IDG quotes an analyst saying this kind of thing won’t necessarily be widely used, due to the low cost of online music. But he does point out that it raises costs for the likes of Apple. So why don’t people go the route of Emusic, whose MP3 files are unencumbered by DRM, meaning you can use them anywhere, anytime, and make any number of backups? I use Emusic because the music now belongs to me, physically and absolutely.
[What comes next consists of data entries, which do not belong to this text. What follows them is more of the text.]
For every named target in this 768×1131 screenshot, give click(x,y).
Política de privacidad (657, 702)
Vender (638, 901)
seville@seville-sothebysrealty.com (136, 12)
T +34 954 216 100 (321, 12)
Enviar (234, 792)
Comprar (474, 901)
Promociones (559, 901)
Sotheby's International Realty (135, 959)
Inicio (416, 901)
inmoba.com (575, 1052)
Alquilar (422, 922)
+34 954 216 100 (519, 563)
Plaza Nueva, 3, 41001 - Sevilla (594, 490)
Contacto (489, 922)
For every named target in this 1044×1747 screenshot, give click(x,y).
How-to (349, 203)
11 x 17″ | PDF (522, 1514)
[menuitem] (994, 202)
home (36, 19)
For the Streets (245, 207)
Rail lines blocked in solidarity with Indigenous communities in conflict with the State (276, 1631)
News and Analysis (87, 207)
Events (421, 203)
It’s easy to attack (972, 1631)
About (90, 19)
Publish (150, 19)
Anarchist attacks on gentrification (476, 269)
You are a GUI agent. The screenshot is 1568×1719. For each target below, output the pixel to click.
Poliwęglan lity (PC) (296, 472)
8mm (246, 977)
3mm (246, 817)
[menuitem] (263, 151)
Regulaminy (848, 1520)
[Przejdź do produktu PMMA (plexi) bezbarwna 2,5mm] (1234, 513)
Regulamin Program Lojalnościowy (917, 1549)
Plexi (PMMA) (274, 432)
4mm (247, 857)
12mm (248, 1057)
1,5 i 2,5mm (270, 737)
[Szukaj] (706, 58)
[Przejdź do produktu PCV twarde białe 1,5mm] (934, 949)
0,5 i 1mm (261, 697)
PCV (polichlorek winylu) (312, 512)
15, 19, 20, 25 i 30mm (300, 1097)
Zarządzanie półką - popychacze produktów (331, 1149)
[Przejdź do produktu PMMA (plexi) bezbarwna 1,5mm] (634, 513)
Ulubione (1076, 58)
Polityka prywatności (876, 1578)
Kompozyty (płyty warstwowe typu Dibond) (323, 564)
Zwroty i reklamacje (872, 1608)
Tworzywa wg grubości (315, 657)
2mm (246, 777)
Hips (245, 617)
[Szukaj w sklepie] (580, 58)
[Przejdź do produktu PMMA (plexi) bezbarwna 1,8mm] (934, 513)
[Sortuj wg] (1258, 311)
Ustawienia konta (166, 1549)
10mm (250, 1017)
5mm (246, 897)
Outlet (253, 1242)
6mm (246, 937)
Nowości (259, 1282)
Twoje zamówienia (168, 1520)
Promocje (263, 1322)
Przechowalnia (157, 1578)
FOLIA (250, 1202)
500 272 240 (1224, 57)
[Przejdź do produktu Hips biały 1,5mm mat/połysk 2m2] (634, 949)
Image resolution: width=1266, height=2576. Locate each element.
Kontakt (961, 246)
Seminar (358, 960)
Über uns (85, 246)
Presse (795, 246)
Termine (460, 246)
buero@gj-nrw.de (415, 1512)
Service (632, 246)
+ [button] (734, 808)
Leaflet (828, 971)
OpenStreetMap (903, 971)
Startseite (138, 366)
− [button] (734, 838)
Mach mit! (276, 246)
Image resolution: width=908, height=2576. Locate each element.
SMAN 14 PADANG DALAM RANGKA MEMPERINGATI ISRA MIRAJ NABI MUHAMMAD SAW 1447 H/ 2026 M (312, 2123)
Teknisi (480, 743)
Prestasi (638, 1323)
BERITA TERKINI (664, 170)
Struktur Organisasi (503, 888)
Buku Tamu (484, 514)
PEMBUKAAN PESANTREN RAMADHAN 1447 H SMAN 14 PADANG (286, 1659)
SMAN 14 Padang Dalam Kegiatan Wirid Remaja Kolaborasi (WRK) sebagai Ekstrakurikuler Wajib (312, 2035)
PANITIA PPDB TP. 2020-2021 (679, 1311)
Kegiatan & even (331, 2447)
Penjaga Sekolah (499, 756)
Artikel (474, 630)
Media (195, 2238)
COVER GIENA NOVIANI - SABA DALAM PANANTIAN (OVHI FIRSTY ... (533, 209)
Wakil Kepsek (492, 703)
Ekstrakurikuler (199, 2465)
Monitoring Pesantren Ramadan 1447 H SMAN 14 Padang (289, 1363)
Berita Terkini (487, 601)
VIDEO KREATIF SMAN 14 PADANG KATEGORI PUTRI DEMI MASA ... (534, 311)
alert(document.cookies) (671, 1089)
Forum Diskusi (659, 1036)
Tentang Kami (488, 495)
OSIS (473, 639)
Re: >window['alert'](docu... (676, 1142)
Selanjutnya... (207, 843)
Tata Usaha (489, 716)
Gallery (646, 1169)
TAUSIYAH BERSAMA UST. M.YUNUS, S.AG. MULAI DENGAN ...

News: Two Young Fellas Nabbed For The TK Worm

 Two young Brits have been charged in connection with the TK Worm (also known as Troj/TKBot-A), which appeared last year and caused an estimated £5.5 million worth of damage. Jordan Bradley, 20, of Bates Avenue, Darlington, and Andrew Harvey, 22, of Scardale Way, Durham, are believed by the National High Tech Crime Unit (NHTCU) to be members of a hacking group known as the “Thr34t-Krew” which launched the Trojan horse designed to break into internet-connected computers.
 
It’s something of a roll for law enforcement folks. Recently, two other young men were named in connection with variants of
the Blaster internet worm.  Jeffrey Lee Parson was arrested by the FBI in late August, and a Romanian man is believed to be assisting police with their enquiries.  Meanwhile Simon Vallor, who served nine months in prison for creating three viruses, was released yesterday.

Update: Blaster Kid

 The high school senior Jeffrey Lee Parson, arrested Friday for allegedly launching a worldwide computer virus, is a loner who drives too fast, AP quotes neighbours as saying. Court papers said FBI and Secret Service agents searched Parson’s Hopkins home on Aug. 19 and seized seven computers, which are still being analyzed.
 
 
In an interview with FBI Special Agent Eric Smithmier, Parson admitted modifying the original “Blaster” infection and creating a version known by a variety of different names, including “Blaster.B.,” court papers said.